И над соломой избенок,
Сквозь косогоры и лес,
Жалобно плачет ребенок,
Тот, что сегодня воскрес.
 
      Но все-таки: какая безысходность, какая тоска! Может быть, это расплата за гражданскую инфантильность, о которой мы говорили? Зинаида Гиппиус, у которой чего-чего, а гражданского темперамента всегда хватило бы на четверых, записала в дневнике после встречи с Георгием Ивановым: “Какой у Иванова тон неприятный. Деморализующий”. А ведь это записано за двадцать лет до смерти Георгия Иванова.

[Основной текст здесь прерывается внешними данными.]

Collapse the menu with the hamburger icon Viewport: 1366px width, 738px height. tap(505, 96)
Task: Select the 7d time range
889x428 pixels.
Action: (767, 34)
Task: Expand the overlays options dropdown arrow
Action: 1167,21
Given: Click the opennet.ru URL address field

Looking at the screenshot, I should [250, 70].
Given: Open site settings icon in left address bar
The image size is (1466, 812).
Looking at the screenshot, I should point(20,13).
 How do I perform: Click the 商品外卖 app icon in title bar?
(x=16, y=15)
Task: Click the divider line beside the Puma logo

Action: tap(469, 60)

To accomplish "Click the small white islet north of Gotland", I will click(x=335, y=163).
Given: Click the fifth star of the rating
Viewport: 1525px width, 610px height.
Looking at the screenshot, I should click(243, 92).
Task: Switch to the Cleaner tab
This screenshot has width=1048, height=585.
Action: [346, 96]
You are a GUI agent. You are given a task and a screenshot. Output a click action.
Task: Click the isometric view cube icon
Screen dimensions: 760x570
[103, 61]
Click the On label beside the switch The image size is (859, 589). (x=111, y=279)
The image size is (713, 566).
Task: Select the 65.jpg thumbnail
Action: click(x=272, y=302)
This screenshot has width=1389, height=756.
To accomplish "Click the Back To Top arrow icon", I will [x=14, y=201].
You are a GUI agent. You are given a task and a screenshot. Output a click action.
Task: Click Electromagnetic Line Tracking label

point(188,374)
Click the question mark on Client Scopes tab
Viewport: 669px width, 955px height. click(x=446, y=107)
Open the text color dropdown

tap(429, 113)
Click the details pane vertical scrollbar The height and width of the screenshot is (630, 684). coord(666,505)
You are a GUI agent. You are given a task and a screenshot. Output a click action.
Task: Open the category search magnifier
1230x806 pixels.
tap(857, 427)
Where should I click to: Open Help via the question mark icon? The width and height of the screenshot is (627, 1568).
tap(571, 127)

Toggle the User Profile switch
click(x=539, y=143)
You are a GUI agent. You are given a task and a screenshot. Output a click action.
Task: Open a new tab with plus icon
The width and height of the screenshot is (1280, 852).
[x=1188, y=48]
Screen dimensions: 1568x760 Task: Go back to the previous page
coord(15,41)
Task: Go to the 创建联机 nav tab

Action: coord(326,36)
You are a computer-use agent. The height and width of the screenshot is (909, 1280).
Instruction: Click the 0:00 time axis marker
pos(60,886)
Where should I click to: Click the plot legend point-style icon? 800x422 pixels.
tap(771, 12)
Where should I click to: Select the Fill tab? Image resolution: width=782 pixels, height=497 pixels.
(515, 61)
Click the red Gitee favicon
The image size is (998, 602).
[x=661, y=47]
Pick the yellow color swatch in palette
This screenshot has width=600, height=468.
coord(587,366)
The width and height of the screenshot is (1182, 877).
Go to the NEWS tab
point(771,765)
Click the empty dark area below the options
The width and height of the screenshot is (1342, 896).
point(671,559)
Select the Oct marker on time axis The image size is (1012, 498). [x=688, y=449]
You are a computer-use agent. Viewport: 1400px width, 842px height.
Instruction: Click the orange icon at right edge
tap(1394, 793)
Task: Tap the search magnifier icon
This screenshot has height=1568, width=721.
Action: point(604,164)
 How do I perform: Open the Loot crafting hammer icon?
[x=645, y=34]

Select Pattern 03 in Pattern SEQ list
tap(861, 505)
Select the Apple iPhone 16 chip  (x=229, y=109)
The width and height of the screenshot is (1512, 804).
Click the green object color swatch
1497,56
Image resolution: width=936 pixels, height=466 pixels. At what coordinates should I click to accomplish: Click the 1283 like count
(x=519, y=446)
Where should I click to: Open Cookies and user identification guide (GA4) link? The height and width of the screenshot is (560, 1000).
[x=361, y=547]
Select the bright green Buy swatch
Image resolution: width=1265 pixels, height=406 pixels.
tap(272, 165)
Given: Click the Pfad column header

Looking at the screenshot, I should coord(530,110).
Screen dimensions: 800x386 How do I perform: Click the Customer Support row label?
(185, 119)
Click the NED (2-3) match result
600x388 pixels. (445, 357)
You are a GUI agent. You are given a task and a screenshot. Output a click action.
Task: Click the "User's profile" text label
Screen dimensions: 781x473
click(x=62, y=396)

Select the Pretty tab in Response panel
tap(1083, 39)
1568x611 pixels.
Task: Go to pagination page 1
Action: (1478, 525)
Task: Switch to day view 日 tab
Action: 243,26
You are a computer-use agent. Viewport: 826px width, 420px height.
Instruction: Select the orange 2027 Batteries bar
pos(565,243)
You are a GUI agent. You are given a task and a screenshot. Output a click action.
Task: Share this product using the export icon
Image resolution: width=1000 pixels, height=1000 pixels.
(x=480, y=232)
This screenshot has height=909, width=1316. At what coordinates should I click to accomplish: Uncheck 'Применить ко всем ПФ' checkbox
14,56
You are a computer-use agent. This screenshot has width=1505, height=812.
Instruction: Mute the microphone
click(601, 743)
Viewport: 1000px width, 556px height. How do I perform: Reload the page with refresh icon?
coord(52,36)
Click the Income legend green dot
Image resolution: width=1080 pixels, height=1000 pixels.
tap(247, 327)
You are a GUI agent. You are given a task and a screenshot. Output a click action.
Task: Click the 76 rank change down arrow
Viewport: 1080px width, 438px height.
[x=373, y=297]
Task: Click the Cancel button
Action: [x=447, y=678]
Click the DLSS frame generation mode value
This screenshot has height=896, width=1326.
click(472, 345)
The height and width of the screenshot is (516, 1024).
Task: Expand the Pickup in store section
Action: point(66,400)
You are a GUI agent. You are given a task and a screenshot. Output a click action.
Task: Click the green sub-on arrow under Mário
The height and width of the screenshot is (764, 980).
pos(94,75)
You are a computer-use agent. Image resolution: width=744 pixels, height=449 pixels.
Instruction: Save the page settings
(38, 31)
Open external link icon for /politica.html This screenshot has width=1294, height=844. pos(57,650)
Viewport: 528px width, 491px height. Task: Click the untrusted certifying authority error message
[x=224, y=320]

      Конечно, чего уж тут приятного или мобилизующего:
 
И неслось светозарное пение
Над плескавшей в тумане рекой,
Обещая в блаженном успении
Отвратительный вечный покой.
 
      Листая томик Георгия Иванова, понимаешь, что по страницам рассеяны жемчуга. Инфантильность Иванова я бы (очень грубо) сравнил с морской раковиной, у которой одна только функция – пропускать через себя морскую воду. Не мудреная функция. Но в некоторых раковинах вырастают настоящие жемчужины.
 
Глядит печаль огромными глазами
На золото осенних тополей,
На первый треугольник журавлей
И взмахивает слабыми крылами.
Малиновка моя, не улетай,
Зачем тебе Алжир, зачем Китай?
 
 

* * *

      Сейчас, перечисляя славные имена, ознаменовавшие собою великий подъем народного духа, просверкавшие – высоким стилем говоря – на небосклоне России перед самой ее гибелью, я ни разу не упомянул еще одно имя, которое тоже должно бы входить в “обойму” (советский термин), которое тоже появилось в России благодаря ее всеобщему предсмертному цветению, но и в свою очередь украсило и обогатило это цветенье. Это имя – Надежда Плевицкая.
      Строго говоря, она – Надежда Васильевна Винникова, деревенская девушка из Курской губернии. Эта деревня (точнее – село), как явствует из воспоминаний самой Надежды Васильевны, называлась Венниково, почти полное совпадение с фамилией будущей певицы. Венниково – Винникова. Эти два “н” – что-то слишком сложно для русской сельской топонимики. Закралось сомнение: да уж не просто ли Вениково называлось село? А отсюда и фамилия – Веникова. Как было бы хорошо для исполнительницы русских народных песен. Привыкли бы. От фамилии до имени – пропасть. Мало ли было Пушкиных в русской истории среди бояр, дворян. (“Водились Пушкины с царями, из них был славен не один…”) Но мы сейчас, говоря “Пушкин”, как-то даже и не вспоминаем, что фамилия эта происходит просто от пушки. И что “Гоголь” – это просто водоплавающая птица. Для превращения в имя вовсе и не обязательно, чтобы фамилия была красивая, броская, громкая.
      Когда в послереволюционные, в двадцатые годы иноплеменники начали хватать себе звучные русские слова – крымовы, кремлевы… Стеклов (вместо Нахамкис), Орлов (вместо Фельдман), Светлов (вместо Либерзон), Володарский (вместо Гольштейн), Троцкий (вместо Бронштейн), Землячка (вместо Залкинд), Литвинов (вместо Валлах Макс), Бакланов (вместо Фридман), Кольцов (вместо Фридлянд) и так далее, и так далее, то все же не все эти звучные русские слова становились громкими именами. Для сравнения могу привести яркий пример: свою вовсе уж не высокопарную фамилию (такая досталась) поэт сумел превратить в имя, и мы теперь говорим: “Хороший русский поэт Николай Тряпкин”, – и меньше всего думаем, что фамилия эта происходит просто от тряпки. Чем хуже веник?
      Но Надежде Васильевне не пришлось ломать голову. В молодости она вышла замуж за поляка Эдмунда Плевицкого. Этот брак не был долговечным, однако он дал ей фамилию, которая, после первых же шагов Надежды Васильевны в искусстве, быстро превратилась в громкое, на всю Россию, имя певицы Надежды Плевицкой.